Meet Our People

Dairy farming in her genes

In a difficult time for the dairy industry, people like Alexandra Mulcahy show just how bright the future looks.

The Legendairy 20-year-old from the Goulburn Valley has been selected as one of nine Rural Finance scholarship winners for 2016.

Alexandra impressed the selection panel with a positive attitude that is combined with a sophisticated view of the industry and how it sits in the world market.

As an Undergraduate scholarship recipient, Alexandra will receive $6000 per year over three years to help fund her studies at Marcus Oldham College in Geelong, where she is studying for a Bachelor of Business Agriculture.
  
She is a fourth generation dairy farmer and member of one of Victoria’s innovative dairy families, and certainly has the background to make a strong impression on the industry.

Her parents Peter and Mandy, along with two of Peter’s brothers, started their own milk processing factory at Kyabram, near their sprawling KyValley farm operation in 2000.

“It started with the aim to minimise fluctuations in milk price, which has been in the spotlight lately,” Alexandra said.

“In a good year your milk price might not be as high as it should be and in a bad year it’s lower than it should be, so Dad and his brother thought it would be better to build our own milk factory so we could control the milk price ourselves.”

With 2500 hectares spread over three KyValley farms (as well as another 2500 hectares for cropping in the Riverina), the Mulcahy’s can milk 2800 Friesian cows that produce high quality milk.

Taking milk from seven other local suppliers as well their own, the family’s Southern Processing milk plant is a success story on the international market as well as with Goulburn Valley dairy farmers.

“Sixty five per cent is exported to Malaysia, China and Singapore and the rest of the market is domestic,” Alexandra said.
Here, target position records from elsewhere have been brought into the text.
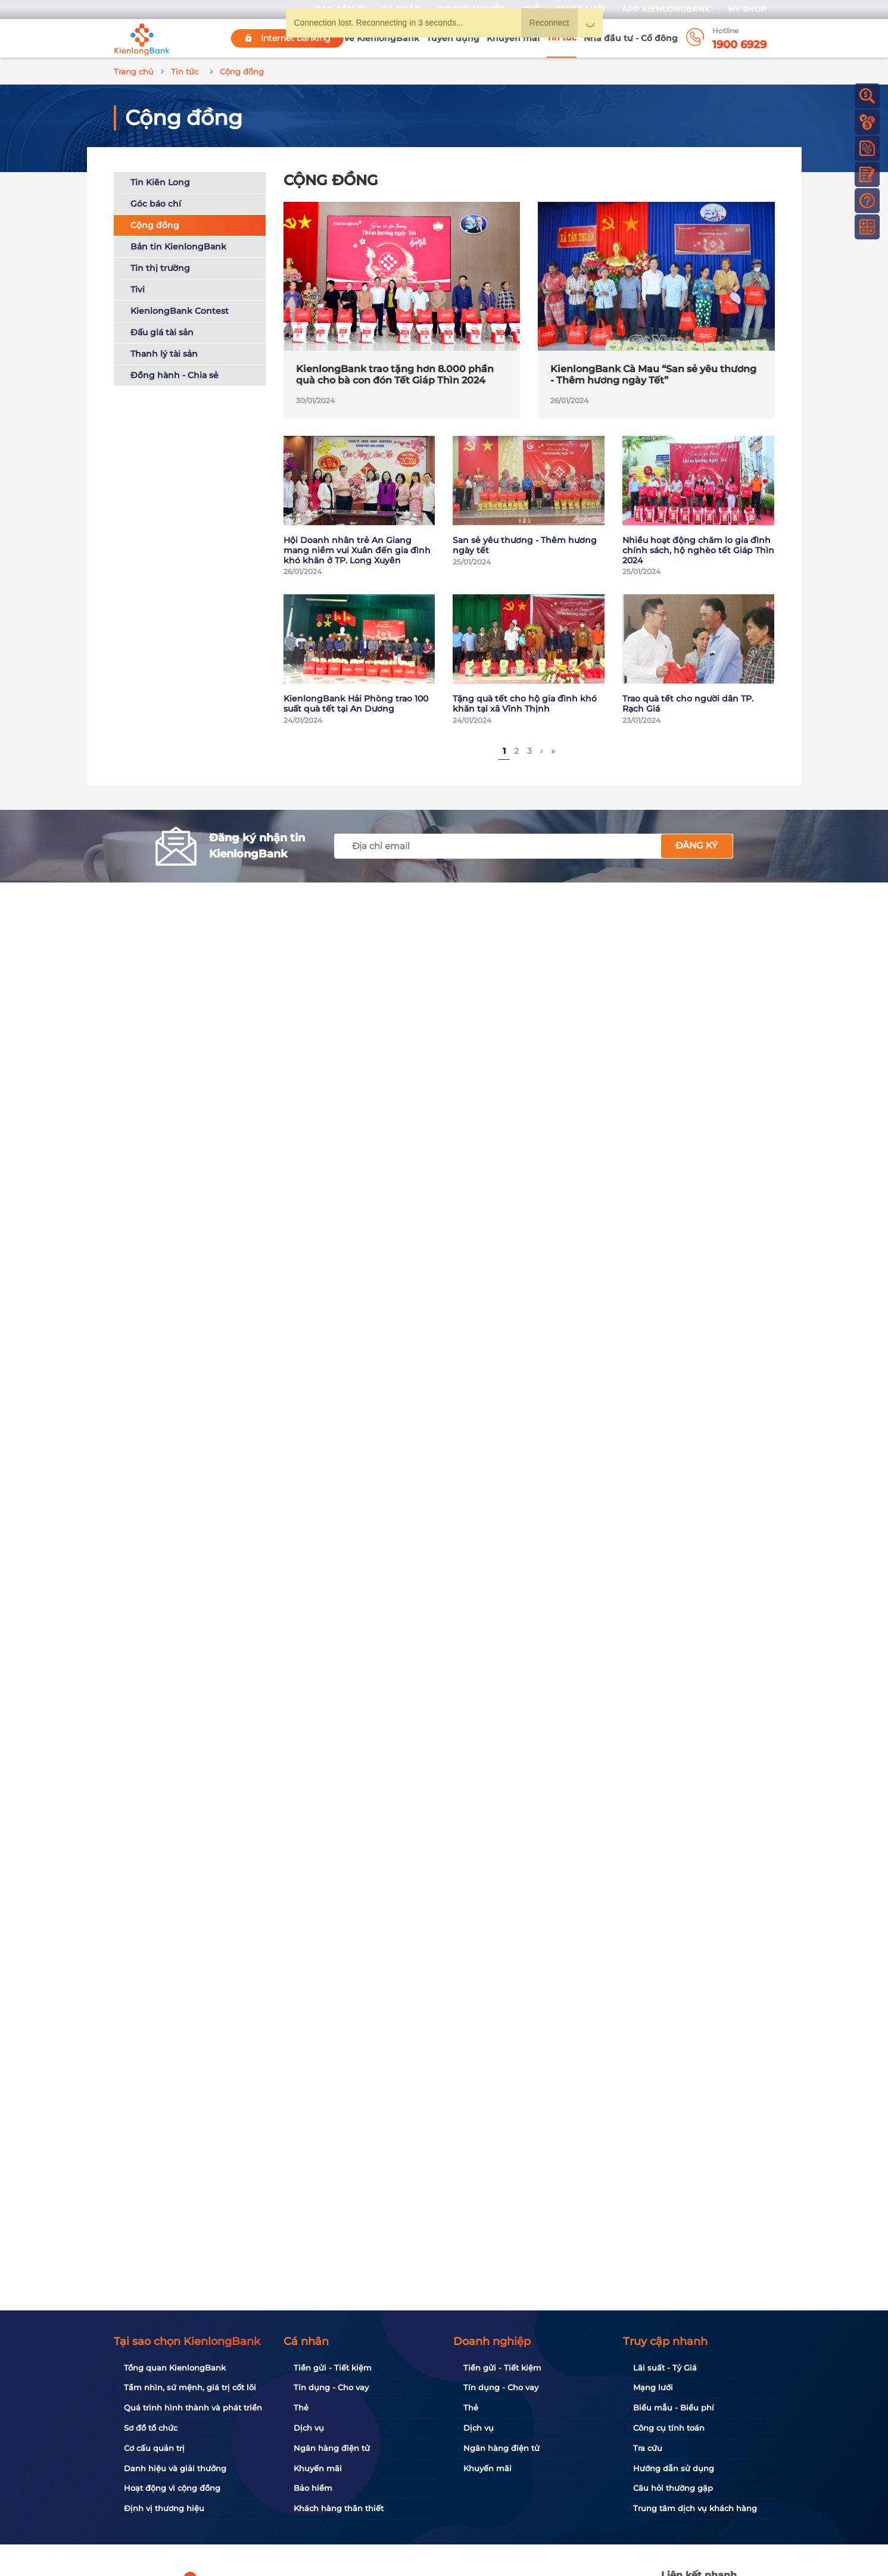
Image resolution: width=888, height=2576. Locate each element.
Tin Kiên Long (160, 182)
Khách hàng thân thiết (339, 2508)
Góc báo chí (155, 203)
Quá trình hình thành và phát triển (193, 2407)
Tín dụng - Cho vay (331, 2387)
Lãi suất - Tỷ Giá (665, 2367)
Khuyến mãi (513, 38)
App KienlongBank (666, 9)
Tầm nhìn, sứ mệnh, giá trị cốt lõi (190, 2387)
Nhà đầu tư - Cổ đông (631, 38)
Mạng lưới (653, 2387)
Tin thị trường (160, 268)
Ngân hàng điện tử (332, 2448)
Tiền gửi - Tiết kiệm (333, 2367)
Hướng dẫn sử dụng (673, 2468)
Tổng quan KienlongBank (175, 2367)
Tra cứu (647, 2448)
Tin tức (562, 37)
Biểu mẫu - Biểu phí (673, 2407)
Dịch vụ (309, 2427)
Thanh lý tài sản (164, 353)
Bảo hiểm (313, 2488)
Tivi (137, 289)
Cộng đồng (154, 225)
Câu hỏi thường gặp (673, 2488)
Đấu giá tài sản (162, 332)
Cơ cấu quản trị (154, 2448)
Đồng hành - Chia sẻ (174, 375)
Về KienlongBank (381, 38)
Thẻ (301, 2407)
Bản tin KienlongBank (178, 246)
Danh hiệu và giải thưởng (175, 2468)
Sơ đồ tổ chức (150, 2427)
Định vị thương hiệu (164, 2508)
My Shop (747, 9)
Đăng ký (696, 845)
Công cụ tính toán (669, 2427)
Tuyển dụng (452, 38)
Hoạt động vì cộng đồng (172, 2488)
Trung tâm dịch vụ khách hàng (695, 2508)
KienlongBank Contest (179, 310)
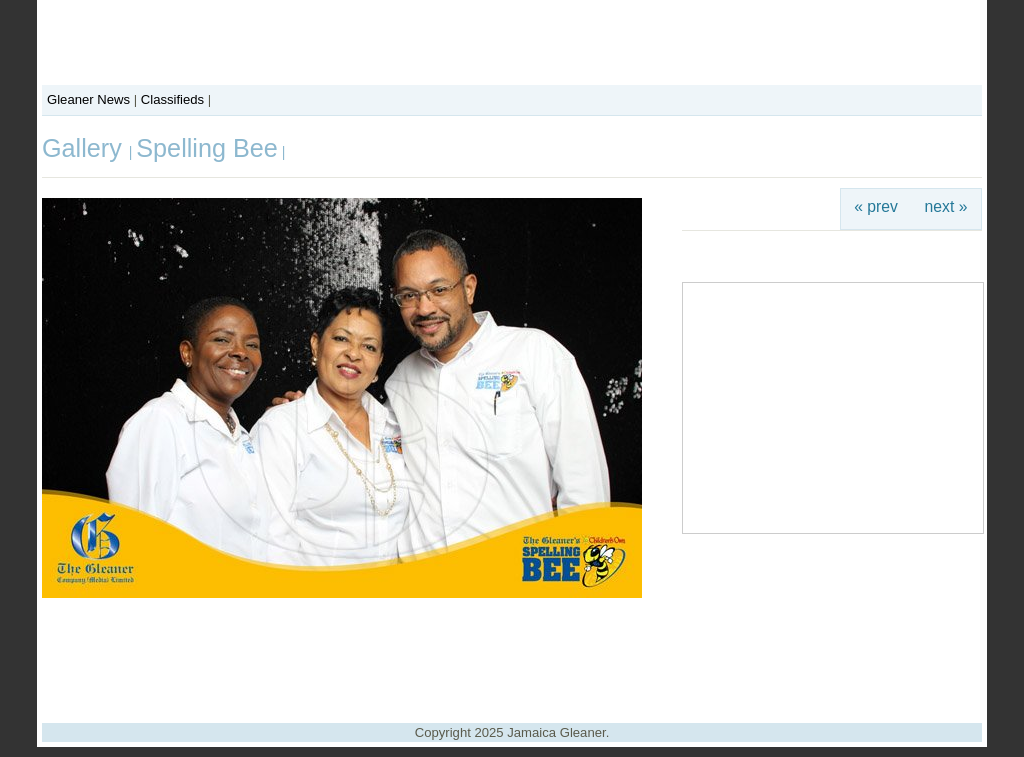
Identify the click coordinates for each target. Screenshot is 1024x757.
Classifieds (172, 99)
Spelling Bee (206, 148)
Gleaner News (88, 99)
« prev (876, 206)
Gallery (85, 148)
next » (946, 206)
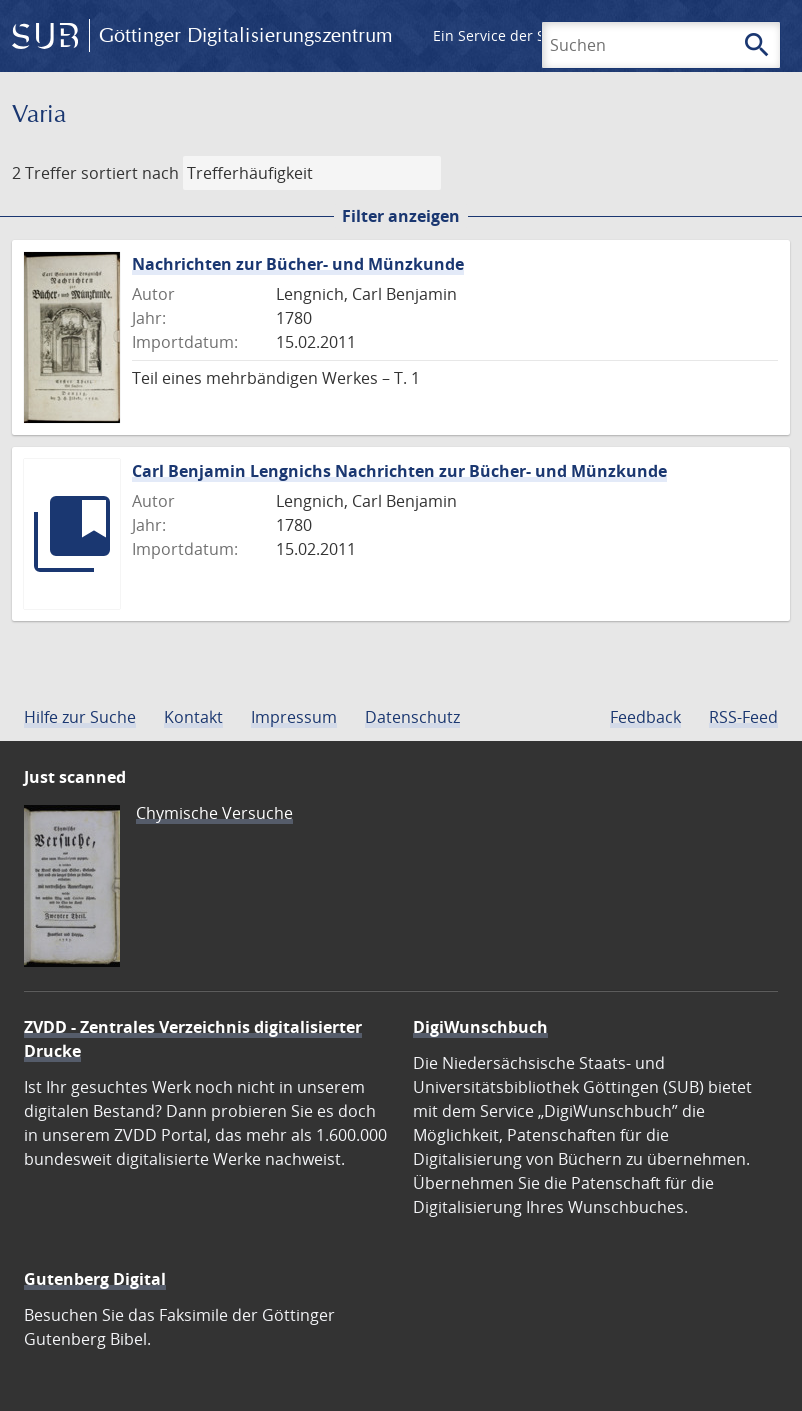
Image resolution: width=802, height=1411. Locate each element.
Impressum (294, 717)
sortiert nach (130, 173)
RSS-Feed (743, 717)
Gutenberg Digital (95, 1279)
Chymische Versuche (214, 813)
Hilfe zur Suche (80, 717)
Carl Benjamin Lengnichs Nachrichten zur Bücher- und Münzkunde (399, 471)
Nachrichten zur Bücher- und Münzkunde (298, 264)
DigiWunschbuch (480, 1027)
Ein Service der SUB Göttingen (533, 35)
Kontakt (193, 717)
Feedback (645, 717)
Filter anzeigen (401, 216)
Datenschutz (412, 717)
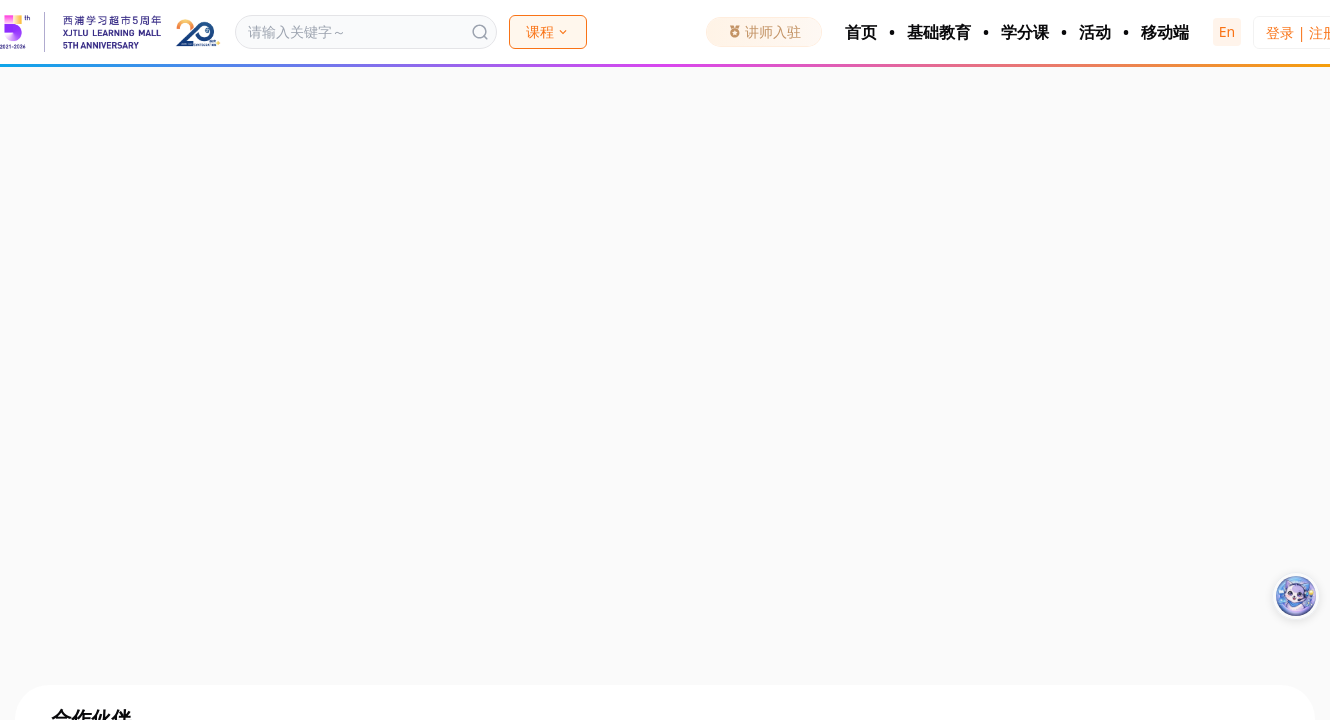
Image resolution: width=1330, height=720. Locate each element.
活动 (1095, 32)
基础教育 (939, 32)
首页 (861, 32)
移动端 (1165, 32)
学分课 (1025, 32)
“It gives suppliers a fair bit of flexibility and it offers a flat milk price all year. It does that because it was designed by farmers who understand how it should work to benefit farmers.”

The youngest of five daughters aged between 20 and 28, Alexandra will be happy to either join her sister Victoria, who currently manages the family operation, or find her own path in the world. Whichever way she chooses, she will be happy as long as her career keeps her in the dairy industry.

“I reckon the dairy industry has a long and bright future,” she said.

“It’s a fulfilling career that always has new challenges, with new technology and different ways of doing things. There’s so many ways to expand and improve.
 
“I’d encourage young people - or anyone else - to get into the dairy industry.”